He repeatedly asserts that life does not come from outside but from within. Home is not small, but our spirit is stunted and sometimes petty. No lover feels love as something small or ridiculous, even if over time home becomes too big for them. For Chesterton, that is precisely the best reason to defend those realities born of love: because they are greater than oneself. Otherwise, neither would be worthwhile, neither the feeling nor the institution. “Let no one boast that he abandons his family for the love of art or science,” he wrote elsewhere, “he abandons it because he flees from the disconcerting knowledge of humanity and the impossible art of life.”

For the English poet and essayist, it is the “I” sheltered in its selfish shell, often childish or puerile, that is incapable of accepting the wonder of home, incapable of seeing the greatness of such a generous epic, tragic, and comic composition in the kitchen or bedroom or bathroom or children's room, and one that human beings must play a leading role in if they do not want to strip themselves of their own humanity. To paraphrase an expression by Teresa of Ávila, one could say that if we do not find ourselves “among the pots and pans in the kitchen, we will never find ourselves.”

Among external enemies, Chesterton saw greed and consumer society, so flashy on the outside and empty on the inside, as the number one enemy. “The danger,” he wrote almost a hundred years ago, “is not in Moscow but much more in Manhattan.” The enemy was not only socialist collectivism but also, and above all, individualism, the unhealthy obsession with the self that fosters a childish selfishness incapable of seeing beyond its own nose: “And if there is one thing in the world I hate more than being a communist, it is being an individualist.” Collectivism that harms the family also appears in domestic attitudes and practices that subtly or violently penetrate and destroy the good of marriage and the home under all kinds of “kind” excuses.

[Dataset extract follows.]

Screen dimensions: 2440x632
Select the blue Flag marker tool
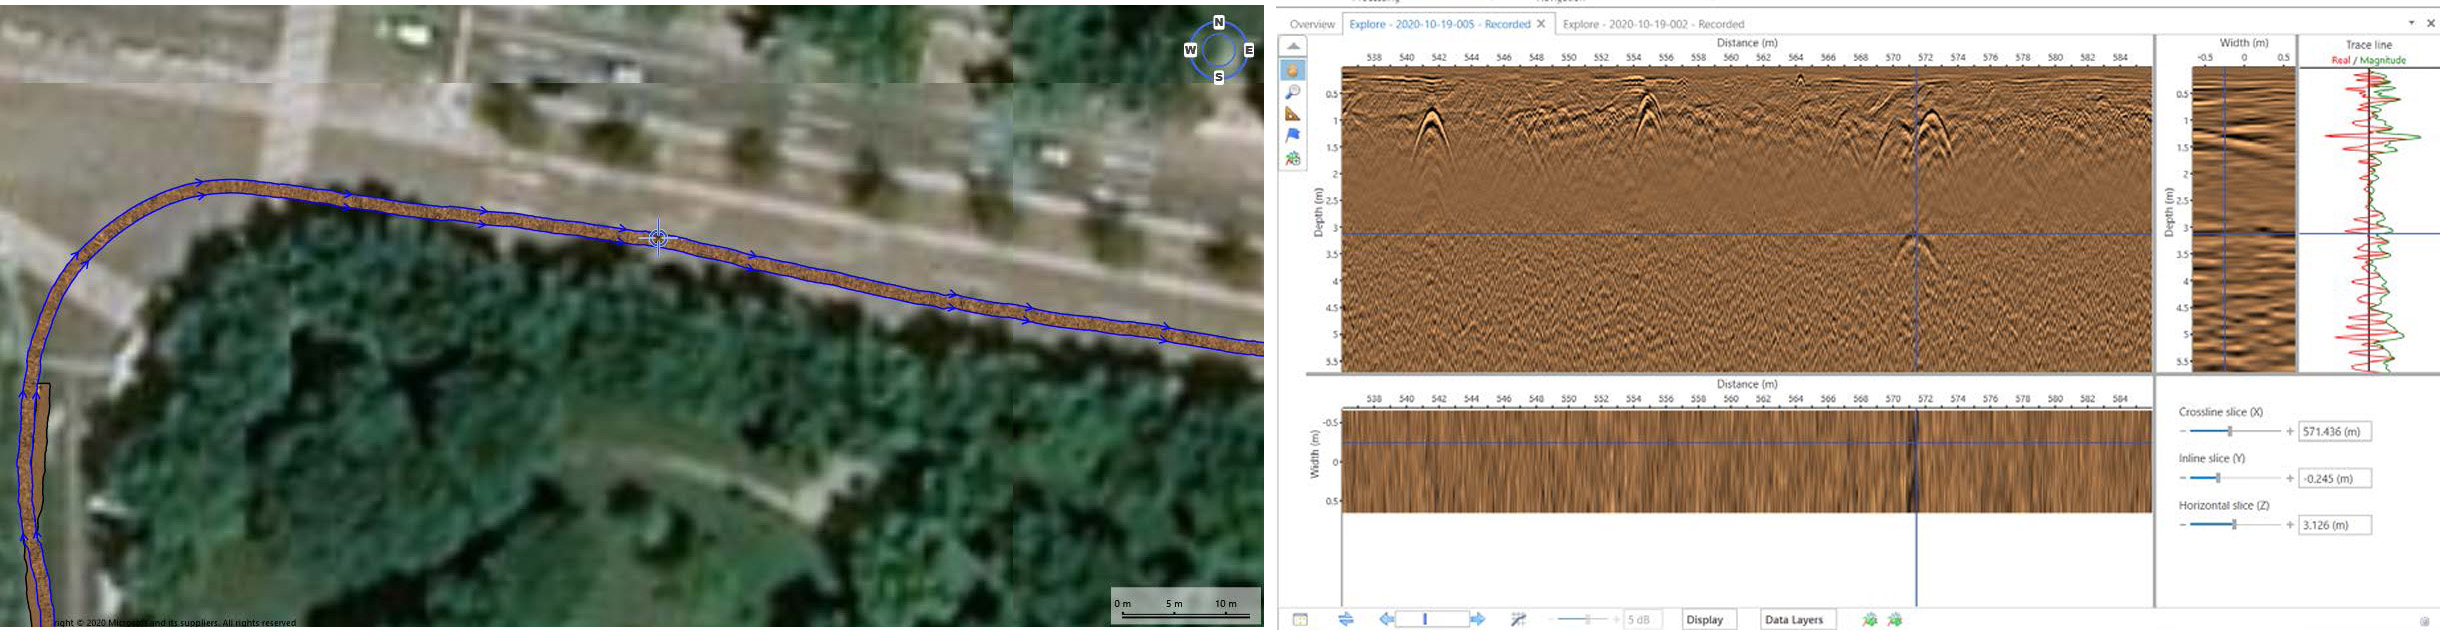pos(1293,136)
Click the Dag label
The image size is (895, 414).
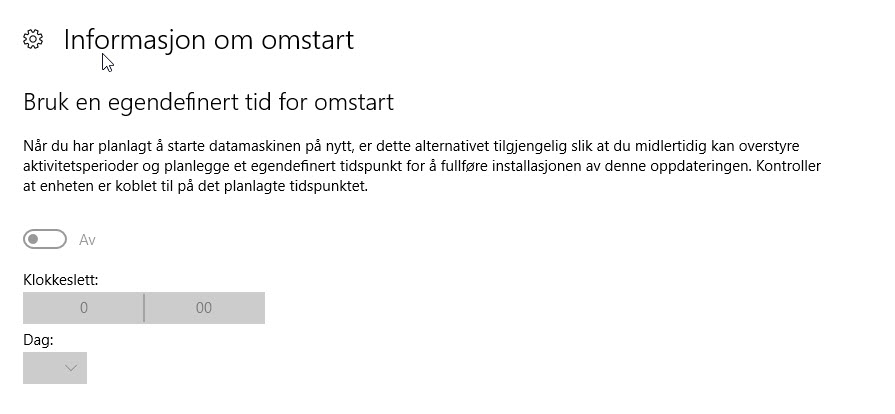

In his biography of Robert Browning, when discussing the poet's marriage to the poet Elizabeth Barrett, Chesterton described her father's house as “that of a madman” who treated his daughter “as if she were one of the pieces of furniture in the house and in the universe,” because "the worst tyrant is not the man who rules by terror; the worst tyrant is the one who rules by love and manipulates others as if he were simply playing the harp." The natural and unquestionable authority of parents can create such an oppressive atmosphere that the home ends up being a sentence in prison or a concentration camp.

Paternalism is not a virtue but a disease of parenthood, and always fatal; the other extreme, permissiveness, can be equally harmful. Both attitudes or behaviors are perverse because they go against freedom, and they do so precisely in the place that should be the cradle, school, and glory of freedom.

Reading and rereading for this anthology, I seemed to glimpse that family is the thread that weaves together all of Chesterton's work. Of his conversion to Catholicism in 1922, he said that he had felt like someone finally returning home, “the home of humanity” as he called it, surprised to find that the madness of the Gospel was the only sane thing in the world. “The madhouse has been a house to which, century after century, men have returned as if returning home,” as he wrote in his magnificent conclusion to The Everlasting Man. His praise is valid, but it is not of a family that has never existed (like that “ideal family” of Christian militancy) and which is nothing more than a nightmare, but of our everyday home, a reality no less imperfect in itself than those who build and compose it.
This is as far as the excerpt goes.